● **Source document**:
┌────────

There are some limitations.  For one, there’s only one save available on the cloud per user.  In other words, you can’t upload both a franchise save and a Road to the Show save at the same time.  You can upload either one, but not at the same time.  The other limitation is that in-game saves can’t be uploaded to the cloud, which seems to contradict the ad campaign running on television at the moment.  It’s a little annoying when you’re in your living room but have to finish a game on the Vita before transferring to the PS3, but it’s not the end of the world.

The power of the PS3 in the palms of your hands! Mostly.

It helps that the two versions of The Show are pretty similar.  Visually, the PS3 version is superior.  It’s most noticeable in the textures as everything just has a nice coating to it.  There’s also some minor frame-rate drops on the Vita version during some animations, mostly batter walk-up ones for some reason.  It’s more of a presentation issue than anything.  The Vita is also limited slightly in the control department, though San Diego Studios tried to compensate for this by adding touch controls.  I haven’t used many of them, but also haven’t felt my gameplay experience hindered much by absence of the R2 and L2 buttons.  I do like the touch controls for pitching as riding the train can make precise pitch locations a little challenging.  If you wish, you can simply touch the screen where you want the pitcher to throw the ball, then use the buttons to deliver the pitch.

└────────

● **Problems to work on**:
1. In the review of The Show, how many saves can each user keep on the cloud at one time?
2. Reproduce the passage of the review of The Show starting at "There are some" and ending at "your hands! Mostly.".
3. Carry on writing the review of The Show from the point where it stops.

● **Extracted information**:
┌────────

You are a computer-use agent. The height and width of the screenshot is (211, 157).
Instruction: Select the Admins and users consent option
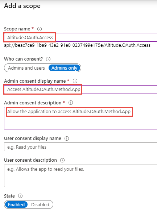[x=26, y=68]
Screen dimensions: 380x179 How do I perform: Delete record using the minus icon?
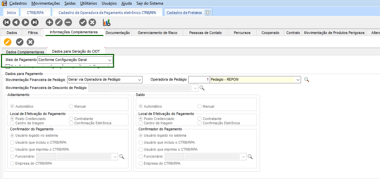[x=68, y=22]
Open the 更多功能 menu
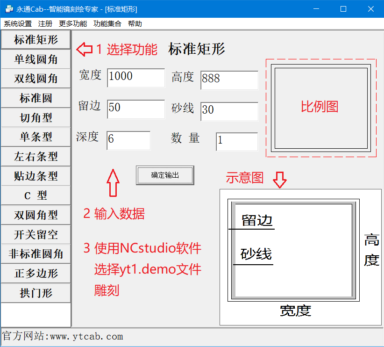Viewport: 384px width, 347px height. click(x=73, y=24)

└────────
┌────────

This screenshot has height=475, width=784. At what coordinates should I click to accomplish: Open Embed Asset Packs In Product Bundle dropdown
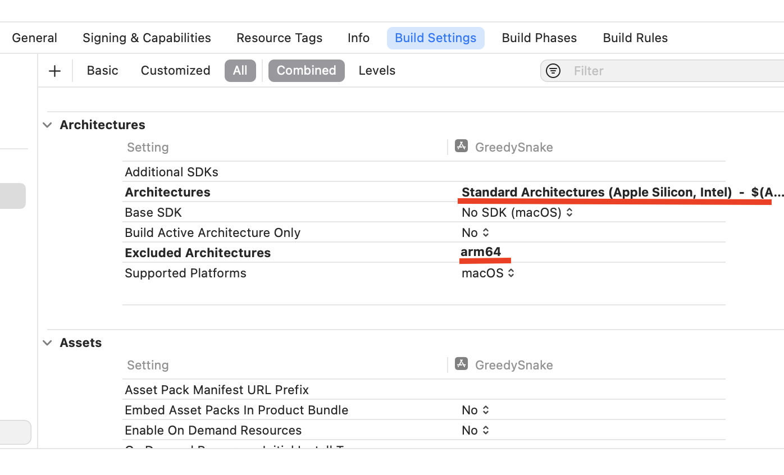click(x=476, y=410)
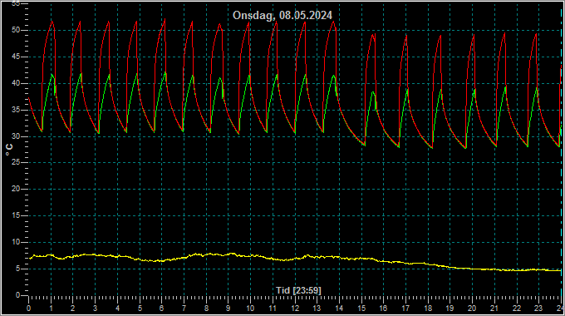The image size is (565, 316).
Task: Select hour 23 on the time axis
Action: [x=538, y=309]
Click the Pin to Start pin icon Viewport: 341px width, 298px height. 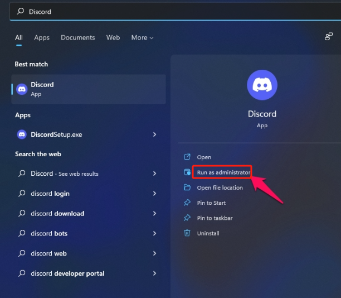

└────────
┌────────

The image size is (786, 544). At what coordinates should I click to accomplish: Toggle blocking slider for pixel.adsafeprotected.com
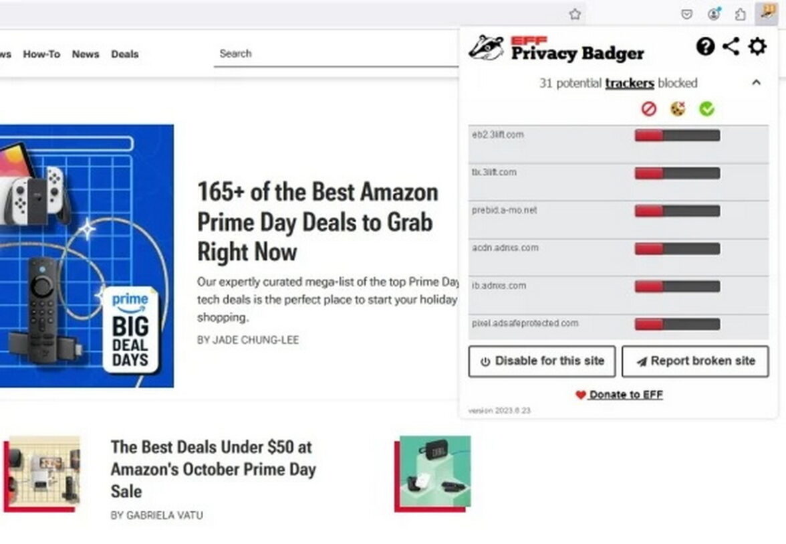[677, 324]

└────────

● **Answers for the tasks**:
1. Only one save per user.

2.
There are some limitations.  For one, there’s only one save available on the cloud per user.  In other words, you can’t upload both a franchise save and a Road to the Show save at the same time.  You can upload either one, but not at the same time.  The other limitation is that in-game saves can’t be uploaded to the cloud, which seems to contradict the ad campaign running on television at the moment.  It’s a little annoying when you’re in your living room but have to finish a game on the Vita before transferring to the PS3, but it’s not the end of the world.

The power of the PS3 in the palms of your hands! Mostly.

3.
The game itself is pretty similar to past versions.  There’s some new controller configurations for both hitting and fielding that I personally have no use for.  I stick with meter pitching and zone batting, and it’s plenty hard enough as is.  Hitting is particularly challenging and takes a lot of practice, especially if you’re like me and haven’t played a baseball game in a couple of years.  I’ve only used franchise mode, exhibition, and practice.  I assume Road to the Show is pretty much unchanged.  Franchise mode has actually been simplified to a certain extent when it comes to ballpark upkeep, but roster management has become more complex.  The added complexity makes the game more authentic, but just be careful when using the “Auto” function when it comes to roster moves.  Sometimes it’s tempting to let the CPU auto-fill your Double A or Triple A lineup but sometimes it takes way too many liberties and makes changes to the MLB roster, which can be unwelcome.  I made the mistake of simming Spring Training in one year of my franchise and found my roster turned into a disaster by the AI management.

Uploading to the cloud (or downloading from it) is about as simple as this image makes it look.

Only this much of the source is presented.